◆ Attività richieste ◆
(1) Rispondi per favore a queste domande sull'intervista a Buccini:
(a) Secondo Buccini, di che cosa c'è bisogno?
(b) In che data il Corriere pubblicò l'invito a comparire?
(c) In quale città Berlusconi presiedeva la conferenza internazionale sulla criminalità organizzata?
(2) Riscrivi il passo dell'intervista a Buccini che comincia con "Luciano Capone" e prosegue fino a "sulla criminalità organizzata.", mettendo "reporter" al posto di "cronista".

“Su pm e giornalisti Berlusconi un po' aveva ragione”. Parla Buccini

Luciano Capone

"L'invito a comparire del 1994 è stata una delle scelte più sbagliate che la procura di Milano potesse fare. Noi giornalisti di sinistra abbiamo mitizzato i pm. Serve una riforma della giustizia", dice lo storico cronista del Corriere

“Berlusconi non ha creato un’Italia di nemici, l’Italia era già molto divisa prima di lui. Berlusconi semplicemente ha amplificato la divisione di questo paese. E la questione giudiziaria che gli si rovescia addosso quando diventa presidente del Consiglio ne è l’esempio più chiaro”. Goffredo Buccini, editorialista del Corriere della Sera, è colui che da cronista diede il là al lungo scontro tra il Cav. e la magistratura con la pubblicazione sul Corriere, il 21 novembre 1994, del celebre “invito a comparire” della procura di Milano mentre Silvio Berlusconi presiedeva a Napoli una conferenza internazionale sulla criminalità organizzata.

◆ Dati raccolti ◆
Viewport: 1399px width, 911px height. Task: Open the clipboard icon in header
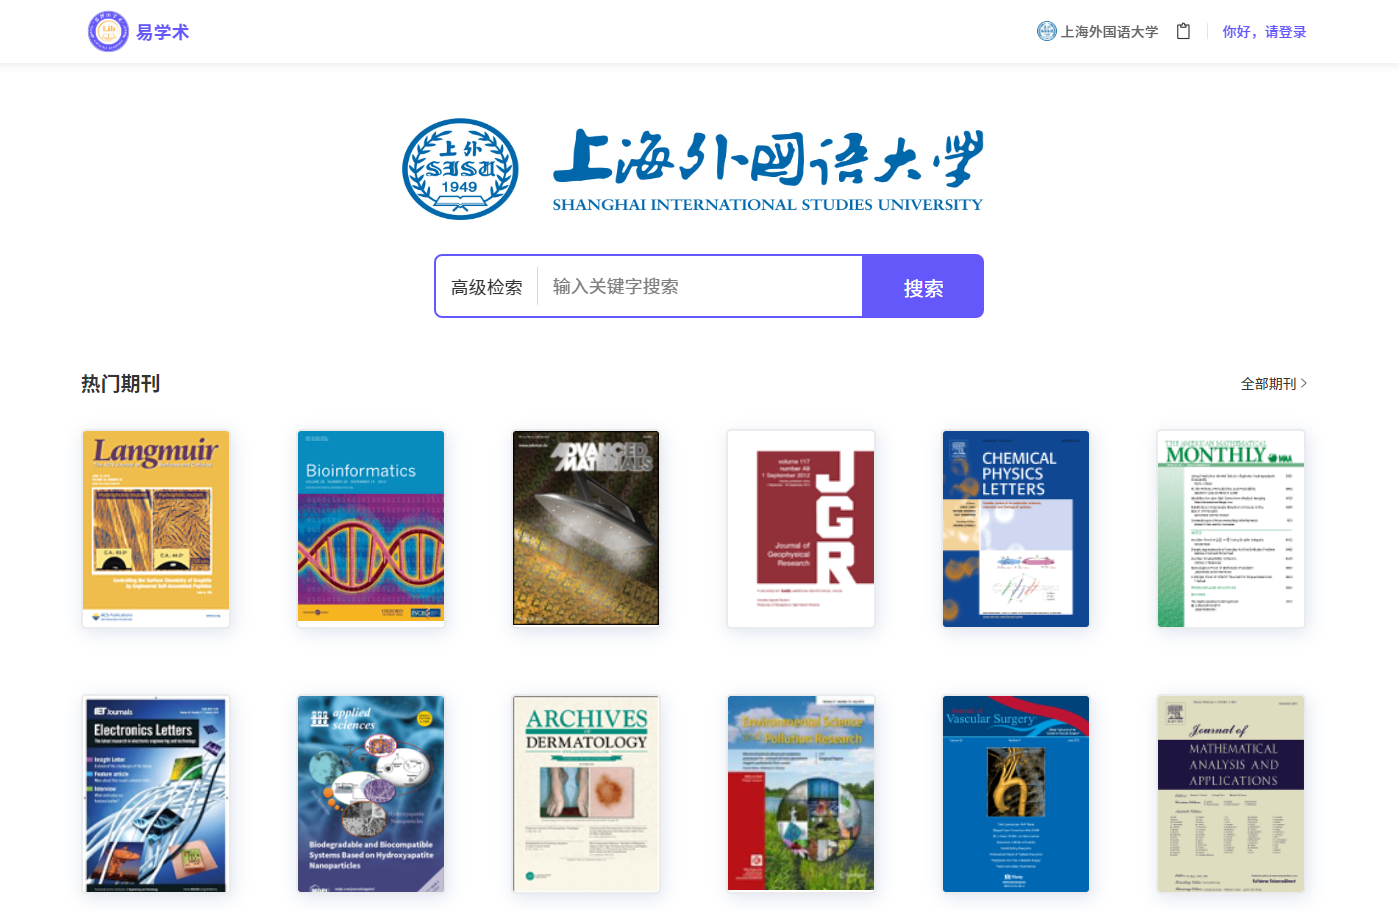[1183, 31]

◆ Soluzioni ◆
(1)
(a) Di una riforma della giustizia.
(b) Il 21 novembre 1994.
(c) A Napoli.

(2)
Luciano Capone

"L'invito a comparire del 1994 è stata una delle scelte più sbagliate che la procura di Milano potesse fare. Noi giornalisti di sinistra abbiamo mitizzato i pm. Serve una riforma della giustizia", dice lo storico reporter del Corriere

“Berlusconi non ha creato un’Italia di nemici, l’Italia era già molto divisa prima di lui. Berlusconi semplicemente ha amplificato la divisione di questo paese. E la questione giudiziaria che gli si rovescia addosso quando diventa presidente del Consiglio ne è l’esempio più chiaro”. Goffredo Buccini, editorialista del Corriere della Sera, è colui che da reporter diede il là al lungo scontro tra il Cav. e la magistratura con la pubblicazione sul Corriere, il 21 novembre 1994, del celebre “invito a comparire” della procura di Milano mentre Silvio Berlusconi presiedeva a Napoli una conferenza internazionale sulla criminalità organizzata.